If you’re a product of the 1980’s there’s no way you don’t remember the movie ‘The Cannonball Run.’ The film’s opening scene starts with an iconic Lamborghini Countach being chased by a second-gen Trans-Am police car. While the film is fantastic, the Countach captivated the audience, impacting car lovers for decades. It was not uncommon at this time to find posters of the famous V-12 powered supercar on the walls of kids and teens alike.
Ironically, we watched this movie again a few weeks back, reliving our childhood and talking about how cool the Lambo is still today. Due to our line of work, when we see a vehicle, a thought always comes to mind, “would you LS-swap that?” Knowing the history of the Countach’s mighty V-12, when this question arose, knowing how much of a nightmare the powerplant tends to be for dependability and maintenance, we would definitely perform an engine swap to the right car. Acknowledging that, I would probably never own one, I didn’t put much thought into it. However, I was forced to revisit my thoughts a couple of days later while perusing the depths of an LS-swap Facebook page.
When we first saw the post, I thought that the owner had obviously posted in the wrong group. The black 1987 Lamborghini Countach 5000QV owned by Dave Selph looked immaculate, and there were no shots of the engine bay. So, we reached out to Dave to get the details on this 1980’s legend.
Like most of us, Selph is a car guy and has been all of his life. He’s owned a ton of cars and trucks, including hotrods, muscle cars, 4×4’s, and GMC Syclone, among several others. After he watched The Cannonball Run in the theaters, it immediately became his dream car. He even had a Countach poster on his wall as a kid.
In 2009 Selph had an opportunity to purchase a Countach 5000S, but he passed because he would need to sell a couple of cars, one of which was a rock crawler that his kids enjoyed. A couple of years ago, he decided it was finally time to pull the trigger on a Lambo, but there was a problem. The Countach’s had skyrocketed in price, pushing them into the $400,000-$500,000 range. So he started looking for the next best thing, a Countach replica.

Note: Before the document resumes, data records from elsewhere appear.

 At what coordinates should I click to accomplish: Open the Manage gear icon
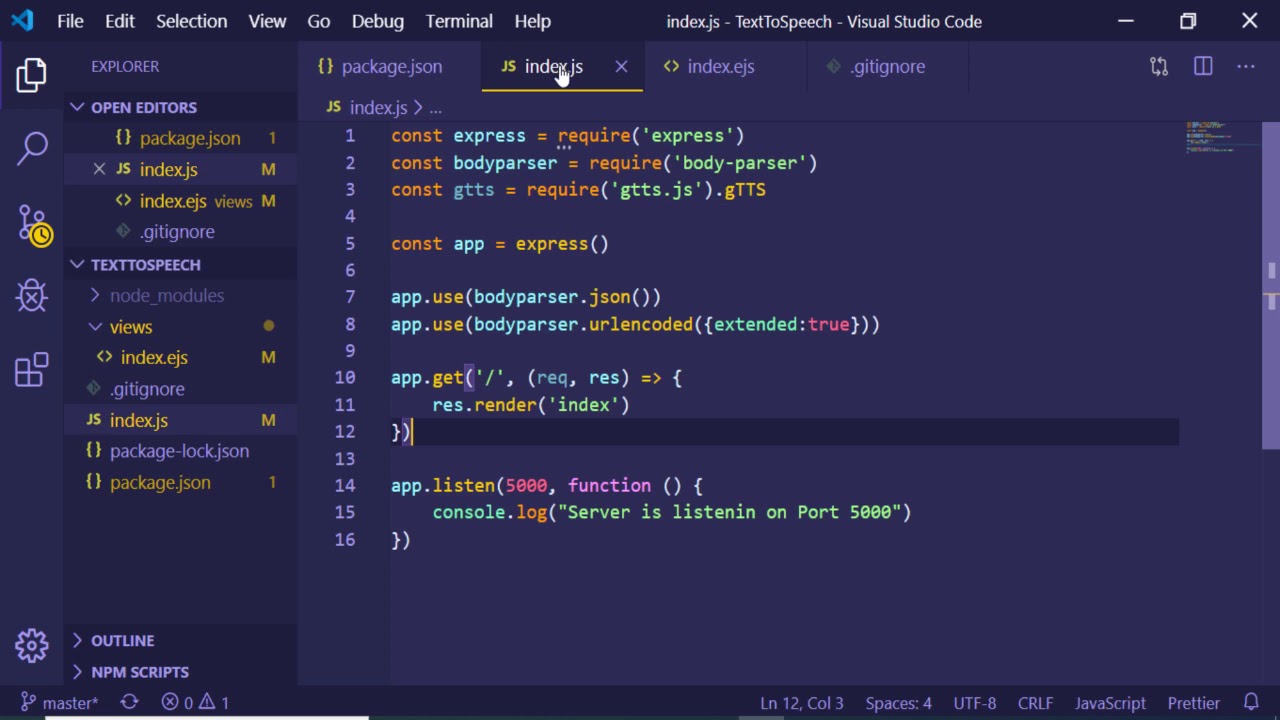click(x=32, y=645)
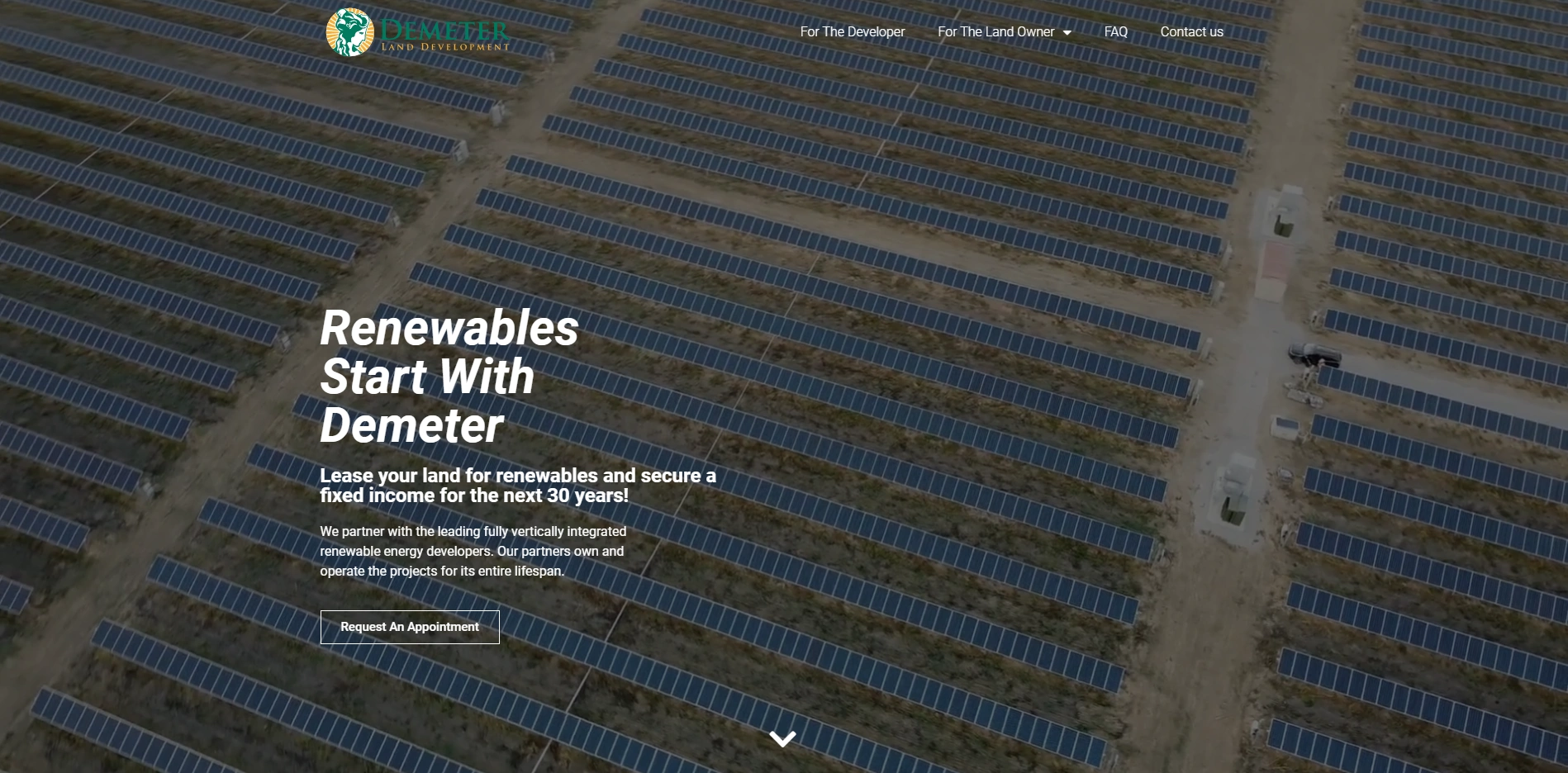Click the operate the projects paragraph line

(x=442, y=571)
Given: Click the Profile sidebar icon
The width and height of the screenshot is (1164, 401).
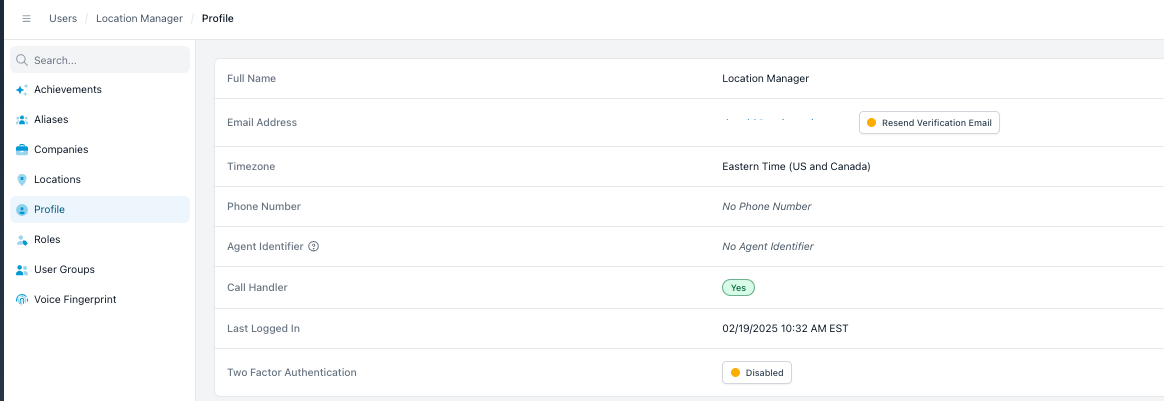Looking at the screenshot, I should 22,210.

Some of the Lamborghini replicas on the market start with a Pontiac Fiero chassis. As you can imagine, these cars are not great. Selph said, “In the replica world, the range of quality, accuracy, performance, and price range from inferior quality body kits on a non-stretched Pontiac Fiero chassis with the stock drivetrain for around $10,000 to high-quality tube chassis accurate replicas with V8-V12 engines for $100,000. There are very few of the latter in the US.”
After searching for a couple of years, Selph spotted a beautiful replica in Canada, but due to emissions, he couldn’t figure out a way to get the car through US Customs. When he had just about given up on his dream, he found one. The owner of a 1990 Armstrong custom tube chassis Countach with an Easton body listed it for sale. Selph said, “It was a replica of a 1987 Lamborghini Countach 5000QV with a tube chassis, coil overs, sway bars, correct dimensions, with several recent upgrades. It was originally an LT1, but he was getting ready to perform a 5.3 LS swap.” The two agreed on a price, and while the owner continued the LS swap, Selph sold a few cars to finance the Countach, including his GMC Syclone, that now resides in Norway.
In late December 2019, Selph made the trip to Oklahoma, and purchased the car from his now good friend Dustin and trailered it back to Illinois.
The engine, at the moment, is a basic 5.3-liter iron block with cathedral Heads. An LS1 intake and oil pan were used on the swap along with a polished throttle body, headers, Spec clutch, Getrag 5-speed, and a Walbro fuel pump. Selph said, “I’ve been tweaking and upgrading things on the car since I brought it home and will continue to do so. At some point, I would like to add a supercharger to the LS to step up the game.”
The car is certainly stunning with the black paint and iconic 8.5 x15-inch front and massive 12×15-inch rear gold Phone Dial wheels wrapped in Pirelli P-Zero tires. “I wasn’t fully prepared for the amount of attention the car gathers,” Selph explained. “There is no comparison to any car that I’ve ever owned. The public views it as a rock star. Everyone always has their phones out while driving, often nearly running into me or running off the road while taking pictures or videos. Anywhere that I stop to fill up with fuel or take photos, it instantly draws a crowd. You can’t be in a hurry when you stop somewhere in this car. I often tell the parents that their kids can sit in it and get a picture. Hopefully, that sparks a little bit of interest in the kids to turn them into future car enthusiasts.”
So what’s it like to drive a 1987 Lamborghini Countach 5000QV replica? Selph said, “It’s undoubtedly the most uncomfortable car I’ve ever driven and has the worst visibility. However, It handles great, and every time that I drive it, that smile on my face is worth it. After all, I’m driving my dream car that was once just a poster on the wall.”